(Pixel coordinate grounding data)
★ ★ ★ ★ ★ ★ ★
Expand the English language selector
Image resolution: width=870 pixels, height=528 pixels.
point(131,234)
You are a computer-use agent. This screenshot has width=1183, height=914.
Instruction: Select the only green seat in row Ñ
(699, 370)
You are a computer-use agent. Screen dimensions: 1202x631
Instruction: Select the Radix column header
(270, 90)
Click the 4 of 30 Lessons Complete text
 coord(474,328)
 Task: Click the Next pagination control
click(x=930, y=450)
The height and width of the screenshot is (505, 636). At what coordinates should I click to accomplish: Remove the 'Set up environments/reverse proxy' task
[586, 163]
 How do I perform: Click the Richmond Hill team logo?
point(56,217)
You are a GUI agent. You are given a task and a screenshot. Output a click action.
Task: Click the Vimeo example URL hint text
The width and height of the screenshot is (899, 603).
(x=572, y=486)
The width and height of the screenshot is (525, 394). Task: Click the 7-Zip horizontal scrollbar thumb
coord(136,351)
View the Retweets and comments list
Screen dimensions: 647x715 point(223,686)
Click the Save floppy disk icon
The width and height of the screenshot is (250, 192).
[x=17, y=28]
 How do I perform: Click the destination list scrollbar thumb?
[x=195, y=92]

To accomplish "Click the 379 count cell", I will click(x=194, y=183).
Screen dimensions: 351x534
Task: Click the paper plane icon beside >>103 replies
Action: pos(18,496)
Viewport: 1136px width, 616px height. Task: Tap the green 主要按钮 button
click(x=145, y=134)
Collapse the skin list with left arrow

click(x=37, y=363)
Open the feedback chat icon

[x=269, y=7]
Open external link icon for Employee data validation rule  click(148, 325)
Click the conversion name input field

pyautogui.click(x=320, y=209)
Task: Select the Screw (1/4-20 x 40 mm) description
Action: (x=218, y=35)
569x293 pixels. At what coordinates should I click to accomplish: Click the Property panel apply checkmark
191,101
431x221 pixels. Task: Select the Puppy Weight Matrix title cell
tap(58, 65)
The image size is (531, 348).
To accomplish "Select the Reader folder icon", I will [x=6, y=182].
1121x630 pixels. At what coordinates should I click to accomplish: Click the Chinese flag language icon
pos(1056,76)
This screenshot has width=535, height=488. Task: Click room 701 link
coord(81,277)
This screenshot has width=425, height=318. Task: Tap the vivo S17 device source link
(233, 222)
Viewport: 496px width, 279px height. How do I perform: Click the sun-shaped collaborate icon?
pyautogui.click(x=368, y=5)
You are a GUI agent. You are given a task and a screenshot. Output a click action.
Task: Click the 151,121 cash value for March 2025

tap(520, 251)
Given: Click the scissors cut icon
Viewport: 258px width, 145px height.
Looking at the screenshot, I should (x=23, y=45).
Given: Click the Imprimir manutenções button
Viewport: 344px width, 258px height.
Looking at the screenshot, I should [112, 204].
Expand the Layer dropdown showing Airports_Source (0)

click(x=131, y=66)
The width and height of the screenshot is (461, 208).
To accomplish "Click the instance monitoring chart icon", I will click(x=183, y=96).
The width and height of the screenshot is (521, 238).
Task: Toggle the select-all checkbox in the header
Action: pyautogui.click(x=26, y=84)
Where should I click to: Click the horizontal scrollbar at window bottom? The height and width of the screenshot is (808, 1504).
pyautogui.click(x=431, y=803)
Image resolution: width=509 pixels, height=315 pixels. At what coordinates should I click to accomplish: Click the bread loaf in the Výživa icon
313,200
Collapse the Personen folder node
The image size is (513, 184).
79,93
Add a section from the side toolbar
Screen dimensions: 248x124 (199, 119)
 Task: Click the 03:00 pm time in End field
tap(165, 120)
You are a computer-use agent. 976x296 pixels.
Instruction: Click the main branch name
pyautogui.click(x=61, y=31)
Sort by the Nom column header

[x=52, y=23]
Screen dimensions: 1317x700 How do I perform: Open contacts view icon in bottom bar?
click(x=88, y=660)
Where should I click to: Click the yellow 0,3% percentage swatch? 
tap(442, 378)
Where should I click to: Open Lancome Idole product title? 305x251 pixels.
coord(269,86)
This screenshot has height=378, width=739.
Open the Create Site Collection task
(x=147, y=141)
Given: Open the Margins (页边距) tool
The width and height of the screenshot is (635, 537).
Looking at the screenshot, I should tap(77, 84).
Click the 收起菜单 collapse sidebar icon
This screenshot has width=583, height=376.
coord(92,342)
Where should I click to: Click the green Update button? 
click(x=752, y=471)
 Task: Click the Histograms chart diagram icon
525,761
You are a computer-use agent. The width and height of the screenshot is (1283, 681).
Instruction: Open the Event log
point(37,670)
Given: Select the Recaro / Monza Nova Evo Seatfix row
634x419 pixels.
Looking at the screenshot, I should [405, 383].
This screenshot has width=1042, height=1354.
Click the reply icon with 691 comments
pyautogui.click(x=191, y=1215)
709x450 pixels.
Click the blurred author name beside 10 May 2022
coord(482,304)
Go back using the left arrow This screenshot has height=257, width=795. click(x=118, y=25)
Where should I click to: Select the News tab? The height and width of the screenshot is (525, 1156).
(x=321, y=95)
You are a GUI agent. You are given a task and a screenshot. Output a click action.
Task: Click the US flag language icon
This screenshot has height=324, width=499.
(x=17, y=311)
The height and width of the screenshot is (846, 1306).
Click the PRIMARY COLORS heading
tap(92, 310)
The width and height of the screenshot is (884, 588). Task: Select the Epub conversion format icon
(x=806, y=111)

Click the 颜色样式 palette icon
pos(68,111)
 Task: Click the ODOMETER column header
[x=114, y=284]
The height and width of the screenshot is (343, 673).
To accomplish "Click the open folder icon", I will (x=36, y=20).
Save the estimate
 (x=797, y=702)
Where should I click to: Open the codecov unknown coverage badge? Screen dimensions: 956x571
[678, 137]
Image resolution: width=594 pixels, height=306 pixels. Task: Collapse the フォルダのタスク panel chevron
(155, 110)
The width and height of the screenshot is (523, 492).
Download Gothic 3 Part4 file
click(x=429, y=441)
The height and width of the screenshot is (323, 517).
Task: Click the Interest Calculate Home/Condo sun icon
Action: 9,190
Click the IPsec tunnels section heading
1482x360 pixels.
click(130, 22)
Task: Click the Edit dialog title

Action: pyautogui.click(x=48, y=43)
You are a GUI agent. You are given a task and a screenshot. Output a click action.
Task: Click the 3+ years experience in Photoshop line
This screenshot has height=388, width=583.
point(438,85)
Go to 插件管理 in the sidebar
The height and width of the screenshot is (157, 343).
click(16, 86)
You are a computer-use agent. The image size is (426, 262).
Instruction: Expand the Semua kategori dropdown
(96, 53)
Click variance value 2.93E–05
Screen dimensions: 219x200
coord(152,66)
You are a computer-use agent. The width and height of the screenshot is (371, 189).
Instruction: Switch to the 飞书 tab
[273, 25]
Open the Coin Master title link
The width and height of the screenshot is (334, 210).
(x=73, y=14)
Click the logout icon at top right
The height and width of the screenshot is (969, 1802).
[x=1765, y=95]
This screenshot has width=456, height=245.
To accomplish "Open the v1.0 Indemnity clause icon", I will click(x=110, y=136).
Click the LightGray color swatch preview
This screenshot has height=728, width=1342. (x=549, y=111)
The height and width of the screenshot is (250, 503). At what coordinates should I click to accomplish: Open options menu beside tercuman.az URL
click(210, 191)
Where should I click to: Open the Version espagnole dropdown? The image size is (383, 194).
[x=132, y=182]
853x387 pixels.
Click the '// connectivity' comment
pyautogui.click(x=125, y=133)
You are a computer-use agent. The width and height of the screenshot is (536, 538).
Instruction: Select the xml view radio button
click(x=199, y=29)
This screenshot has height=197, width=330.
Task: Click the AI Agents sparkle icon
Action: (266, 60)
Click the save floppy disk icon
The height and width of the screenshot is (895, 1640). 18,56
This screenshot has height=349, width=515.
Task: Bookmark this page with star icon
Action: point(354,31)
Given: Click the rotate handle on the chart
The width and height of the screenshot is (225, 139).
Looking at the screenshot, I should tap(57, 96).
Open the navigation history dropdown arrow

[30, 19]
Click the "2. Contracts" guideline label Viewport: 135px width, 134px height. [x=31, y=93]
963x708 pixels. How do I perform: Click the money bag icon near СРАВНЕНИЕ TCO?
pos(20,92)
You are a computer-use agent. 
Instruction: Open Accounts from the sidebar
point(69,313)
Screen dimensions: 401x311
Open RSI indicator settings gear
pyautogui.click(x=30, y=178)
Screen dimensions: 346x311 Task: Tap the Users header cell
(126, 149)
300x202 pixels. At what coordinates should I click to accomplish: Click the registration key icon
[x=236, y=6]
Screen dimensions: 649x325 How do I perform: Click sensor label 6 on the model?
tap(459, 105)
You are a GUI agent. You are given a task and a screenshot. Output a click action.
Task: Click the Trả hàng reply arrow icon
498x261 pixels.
★ ★ ★ ★ ★ ★ ★
* [Activity]:
With "folder" as the word to match, copy each line of the records that has it.

* [Reply]:
To accomplish "Select the Reader folder icon", I will [x=6, y=182].
Collapse the Personen folder node
To accomplish "Click the open folder icon", I will (x=36, y=20).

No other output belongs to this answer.